Site do Pixelmator - Tutorial

Para entender exatamente até onde vai a capacidade do Pixelmator, é interessante dar uma olhada na página de tutoriais do produto. Diversos recursos são comentados (alguns em texto, outros em vídeo), divididos da seguinte forma: edição de imagem básica, tutoriais básicos, intermediários, avançados e de terceiros. Como disse, lá é possível ter um retrato fiel da capacidade e limitação do software.

Conclusão

Não, ele não substitui o Photoshop. Contudo, acredito que essa nem era a intenção dos desenvolvedores. Conforme falei anteriormente, existe espaço para os dois aplicativos. Se você olha para o Photoshop e o enxerga como um monstro, um bicho de sete cabeças, saiba que o Pixelmator vai lhe atender perfeitamente.

Lendo o texto acima pode até parecer que ele não é tão bom quanto parece — mas isso acontece justamente por estarmos comparando-o a um software altamente complexo e elaborado como o Photoshop. Acredite: em sua segunda versão, o Pixelmator já é um ótimo editor de imagens. Basta olhar sua avaliação na Mac App Store, onde ele está classificado com quatro estrelas e meia — e já foi inclusive destacado proeminentemente pela Apple na página inicial da loja.

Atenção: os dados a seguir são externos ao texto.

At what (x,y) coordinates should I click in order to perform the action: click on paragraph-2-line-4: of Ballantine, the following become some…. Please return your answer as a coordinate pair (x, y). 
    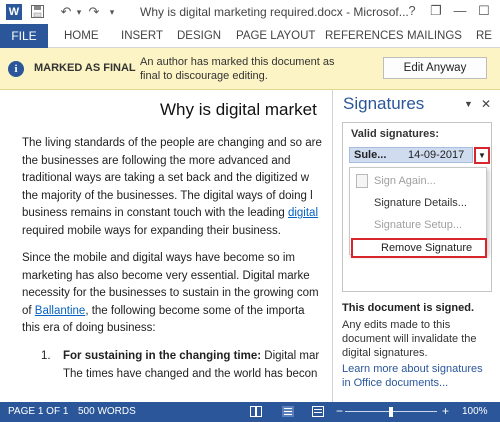
    Looking at the image, I should click on (164, 312). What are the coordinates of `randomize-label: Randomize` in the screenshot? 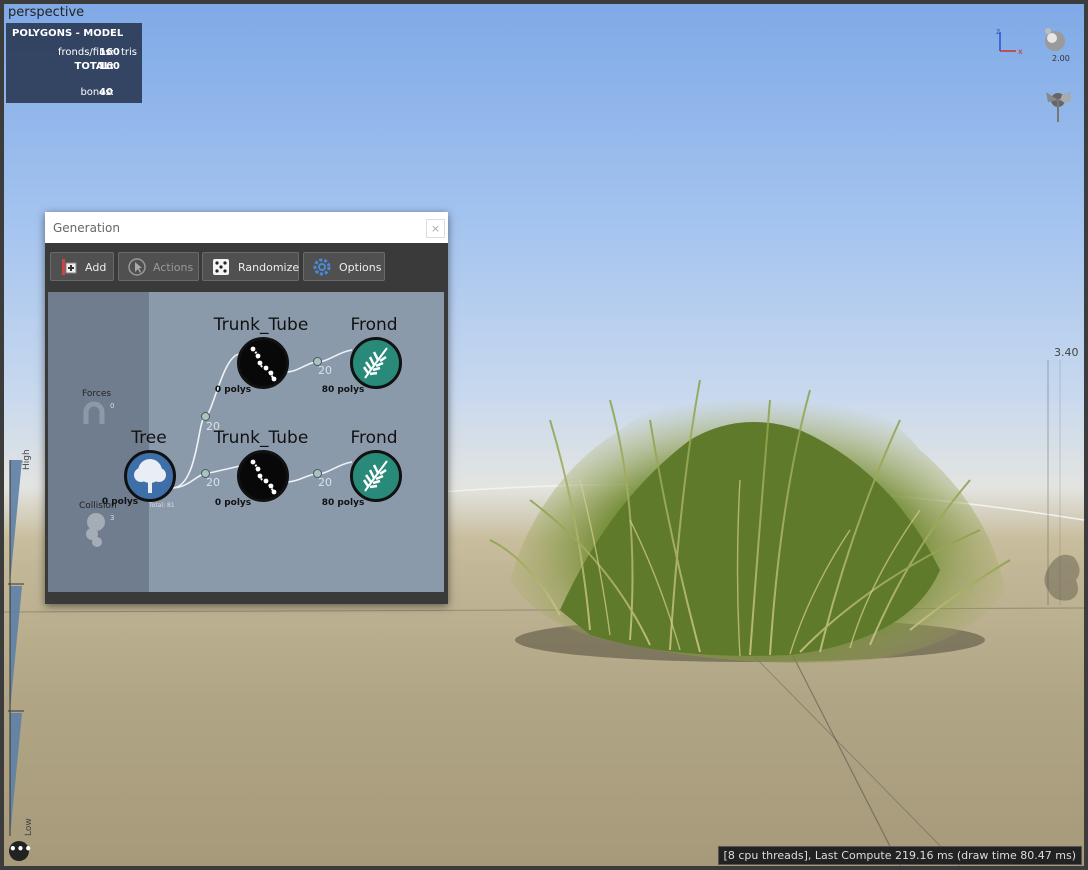 It's located at (269, 268). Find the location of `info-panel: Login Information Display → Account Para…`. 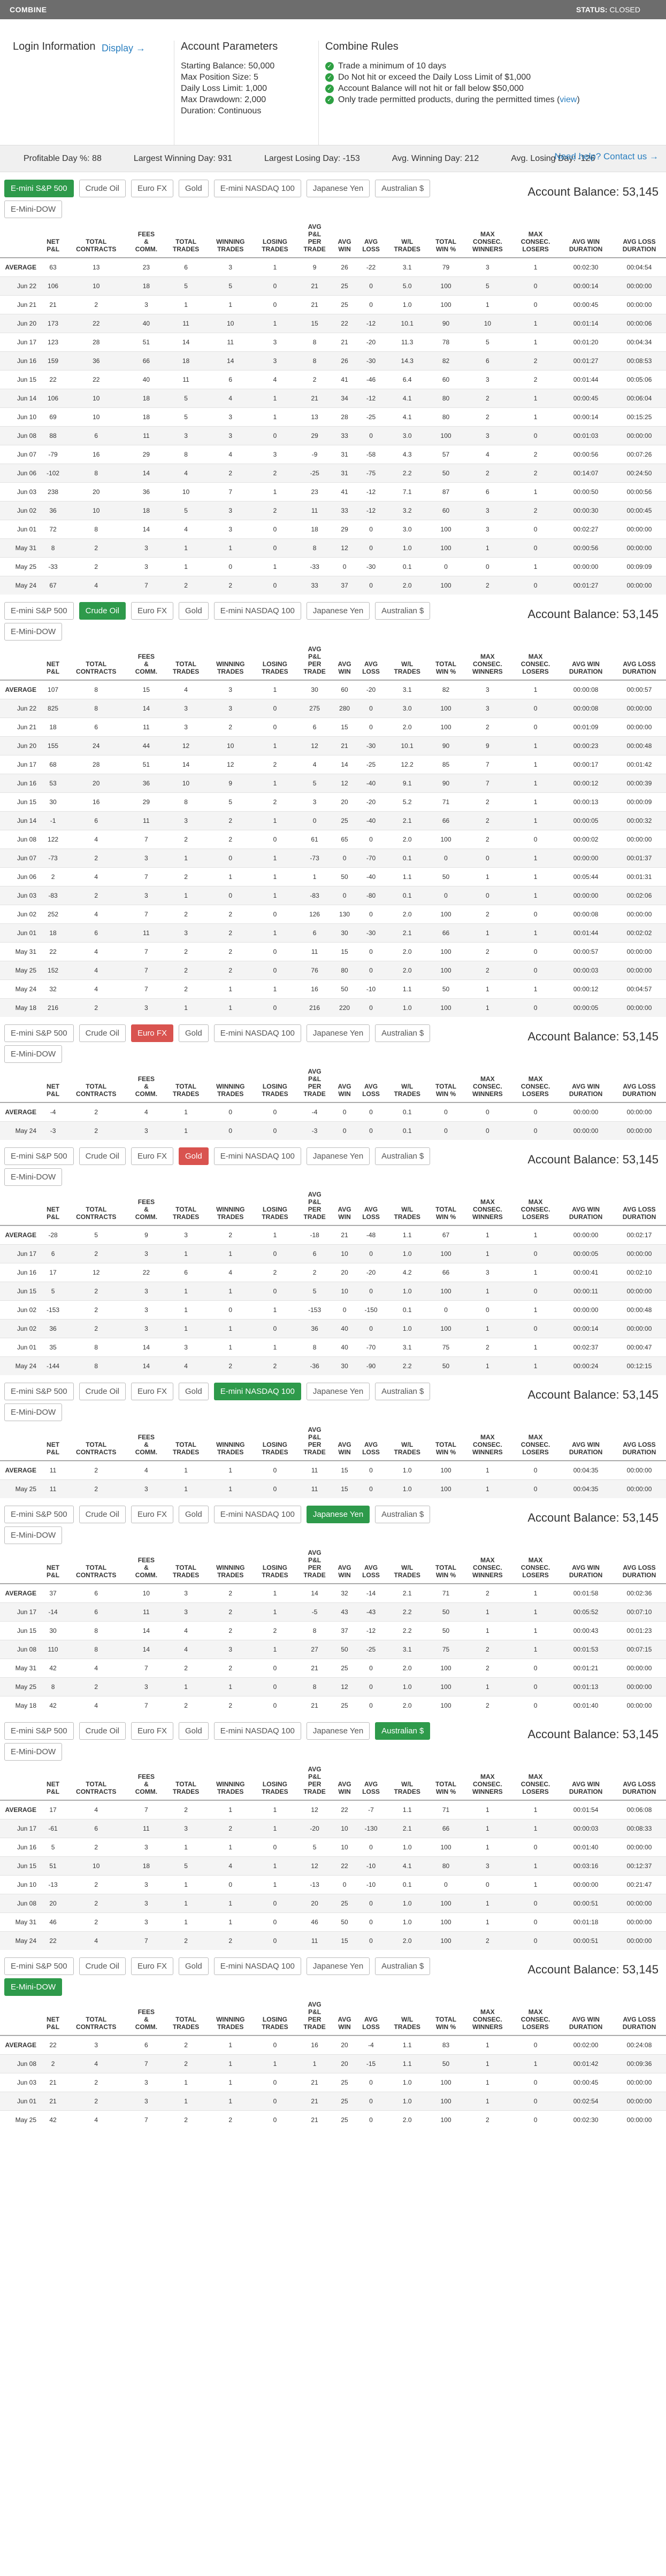

info-panel: Login Information Display → Account Para… is located at coordinates (333, 90).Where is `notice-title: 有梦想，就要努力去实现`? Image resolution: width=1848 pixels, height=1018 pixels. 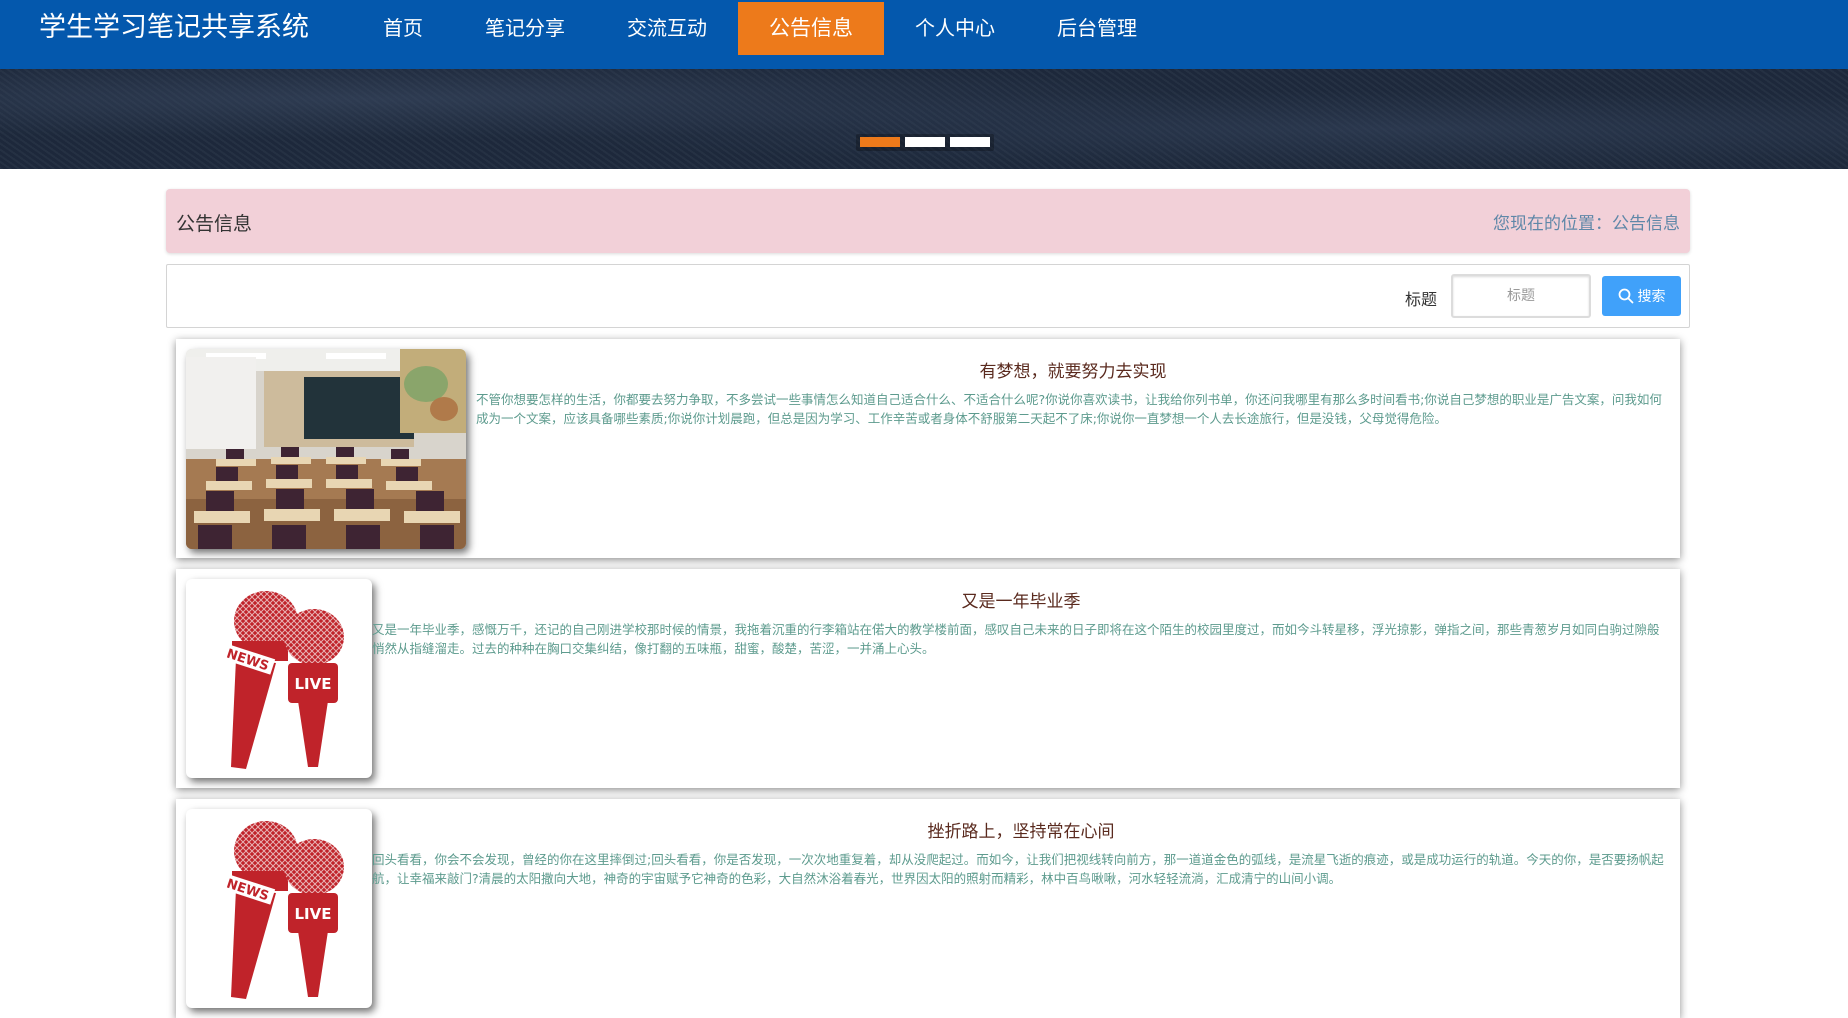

Quem dera, existir um software equivalente para vetores. Aliás, #FikDik para a equipe Pixelmator: que tal desenvolver um software tal como ele focado em vetores? Seria muito interessante contar com uma dupla Pixelmator + “Vectormator”, assim como existe a Photoshop e Illustrator. 😛

Eu diria que, para tarefas complicadas, existe o Photoshop. Para tarefa mais simples, existe o Preview. Para qualquer coisa entre eles, existe o Pixelmator. E, convenhamos, por US$30 [17,3MB; requer o OS X 10.6 ou superior], até quem já tem o Photoshop pode comprar o software, apenas para aquelas correções/transformações rápidas. Afinal, pra que usar um caminhão se você quer só ir ali, na esquina?